James Hockley

Personal information
- Full name: James Bernard Hockley
- Born: 16 April 1979 (age 47) Beckenham, London
- Batting: Right-handed
- Bowling: Right arm off break

Domestic team information
- 1998–2010: Kent (squad no. 20)

Career statistics
| Competition | FC | LA | T20 |
| Matches | 30 | 71 | 10 |
| Runs scored | 804 | 1,595 | 53 |
| Batting average | 18.27 | 26.14 | 6.62 |
| 100s/50s | 0/4 | 1/8 | 0/0 |
| Top score | 82 | 121 | 18 |
| Balls bowled | 624 | 90 | 29 |
| Wickets | 5 | 3 | 1 |
| Bowling average | 81.60 | 32.00 | 32.00 |
| 5 wickets in innings | 0 | 0 | 0 |
| 10 wickets in match | 0 | 0 | 0 |
| Best bowling | 1/8 | 2/32 | 1/9 |
| Catches/stumpings | 20/– | 24/– | 4/– |
- Source: CricInfo, 7 June 2016

= James Hockley =

English cricketer

James Bernard Hockley (born 16 April 1979) is an English former professional cricketer who played for Kent County Cricket Club.

Born in Beckenham, Hockley made his first-class cricket debut in 1998 against Oxford University.
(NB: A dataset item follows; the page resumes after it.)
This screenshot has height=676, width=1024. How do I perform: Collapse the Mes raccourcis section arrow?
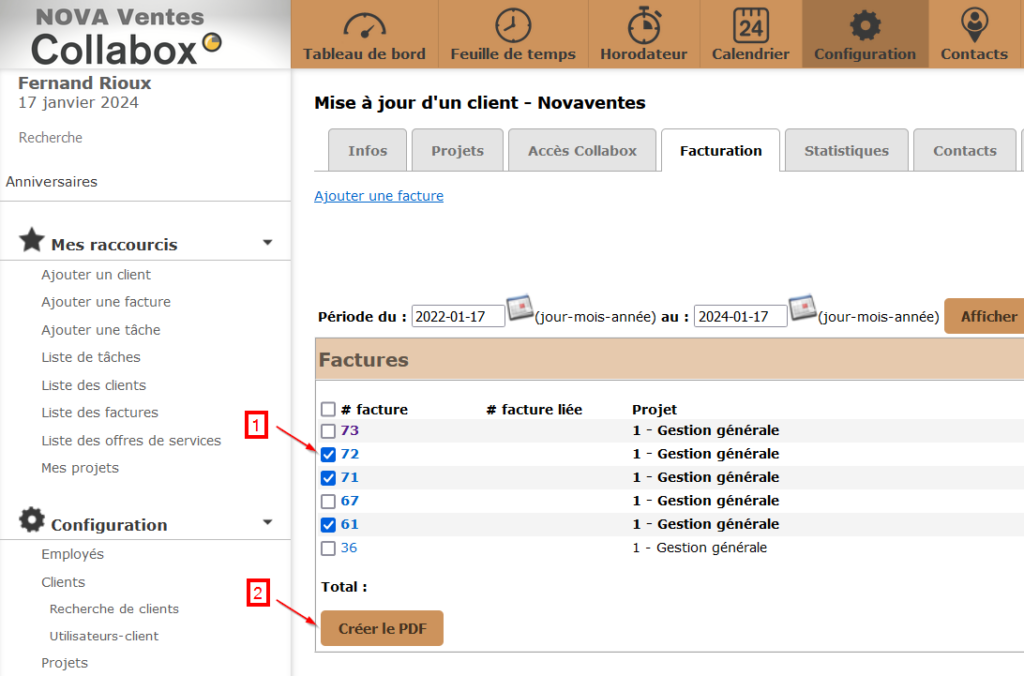[267, 242]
Seen as a limited overs specialist, Hockley made 81 one-day appearances for the county. He was released at the end of the 2002 season.

Between 2002 and 2009, Hockley taught sports at Marlborough House School in Cranbrook, whilst continuing to play cricket for Hartley Country Club in the Kent Cricket League. His performances for Hartley prompted Kent to re-sign him ahead of the 2009 season and he played two more seasons for the county before returning to focus on teaching whilst still playing for Hartley.